### Data for the task ###

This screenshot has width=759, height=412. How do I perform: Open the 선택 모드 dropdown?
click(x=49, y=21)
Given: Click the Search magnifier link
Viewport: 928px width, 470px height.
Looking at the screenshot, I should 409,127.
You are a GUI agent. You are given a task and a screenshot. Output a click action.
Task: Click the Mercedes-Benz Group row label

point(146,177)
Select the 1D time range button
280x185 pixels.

###
### Data for the task ###

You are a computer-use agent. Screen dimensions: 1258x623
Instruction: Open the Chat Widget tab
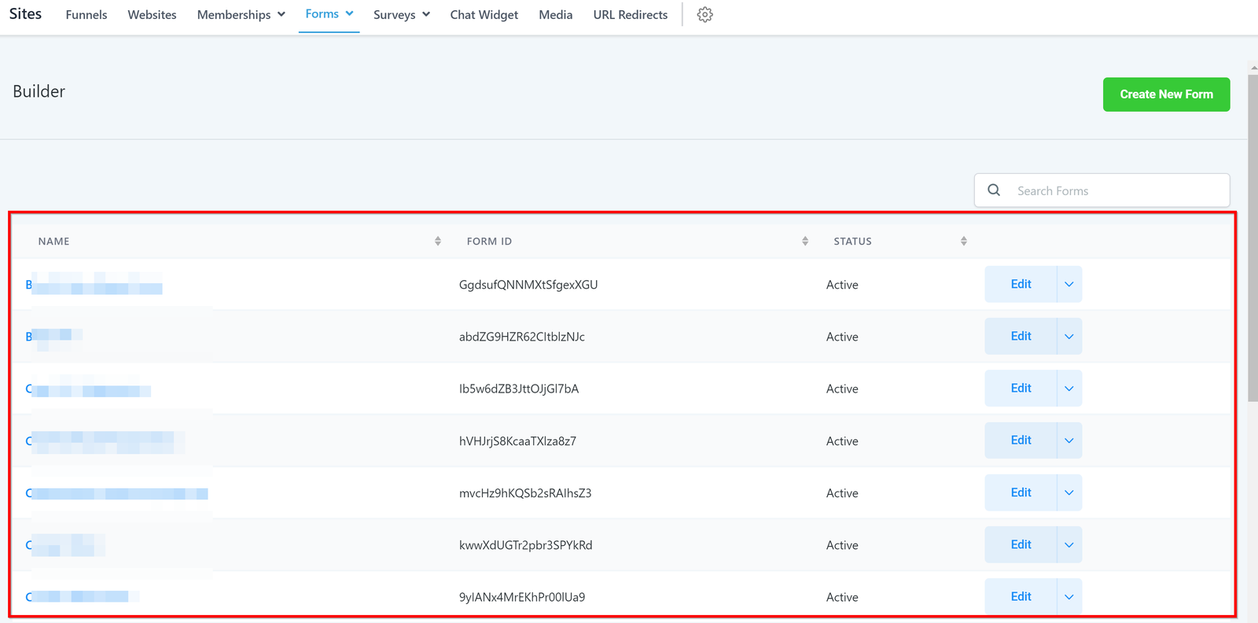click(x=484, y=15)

###
### Data for the task ###

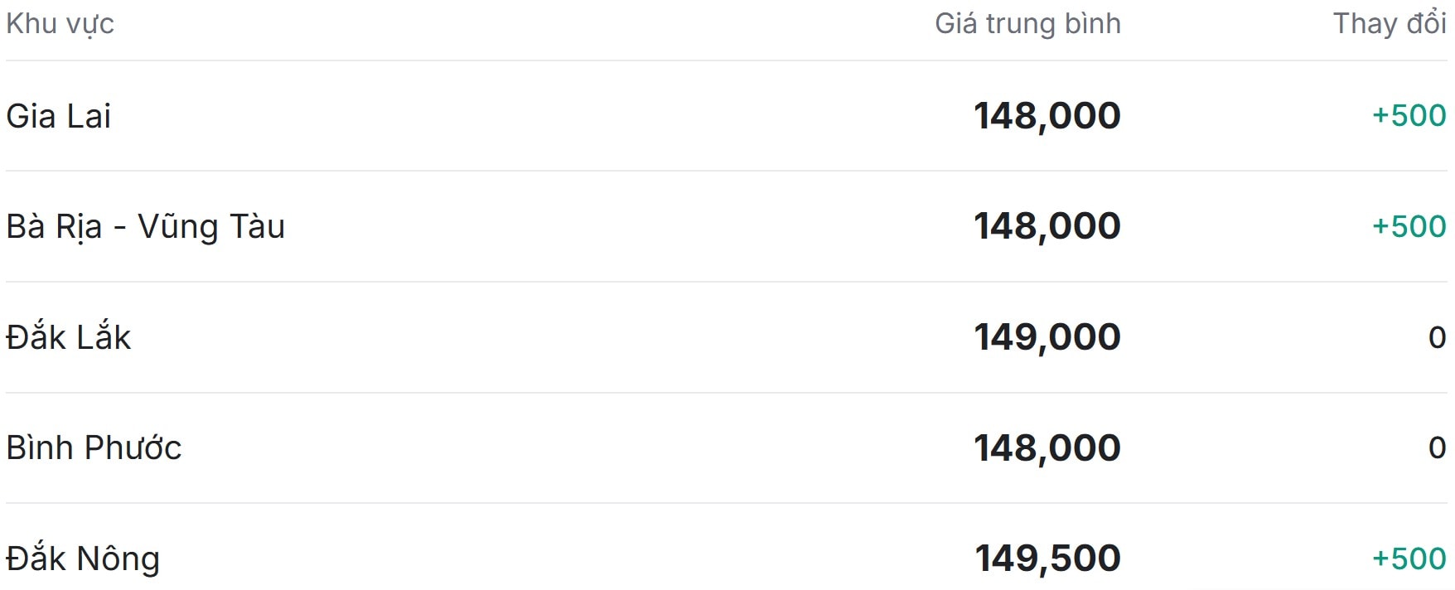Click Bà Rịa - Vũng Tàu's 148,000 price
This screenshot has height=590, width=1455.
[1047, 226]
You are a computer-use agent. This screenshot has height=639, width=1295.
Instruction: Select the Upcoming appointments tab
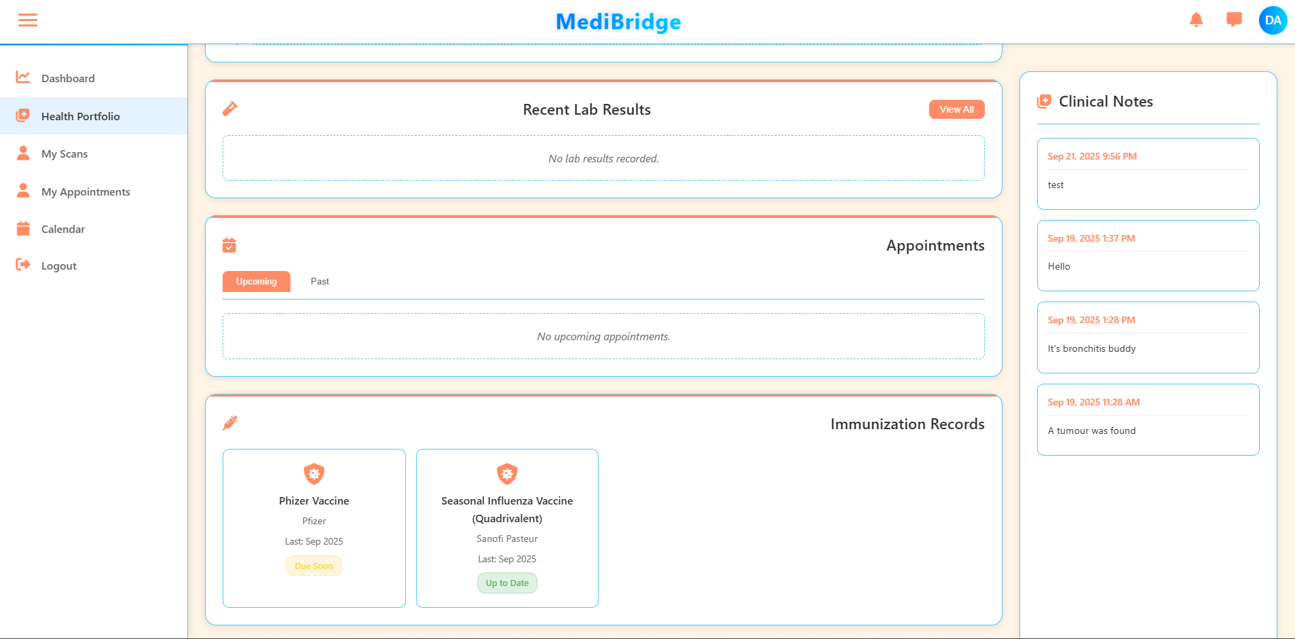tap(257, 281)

###

* What is needed:
Find the line with "This screenshot has width=759, height=412." in the entries above. Retype it and each line after it, exactly, through the line with "280x185 pixels.", and stop there.

* Result:
This screenshot has width=759, height=412. How do I perform: Open the 선택 모드 dropdown?
click(x=49, y=21)
Given: Click the Search magnifier link
Viewport: 928px width, 470px height.
Looking at the screenshot, I should 409,127.
You are a GUI agent. You are given a task and a screenshot. Output a click action.
Task: Click the Mercedes-Benz Group row label

point(146,177)
Select the 1D time range button
280x185 pixels.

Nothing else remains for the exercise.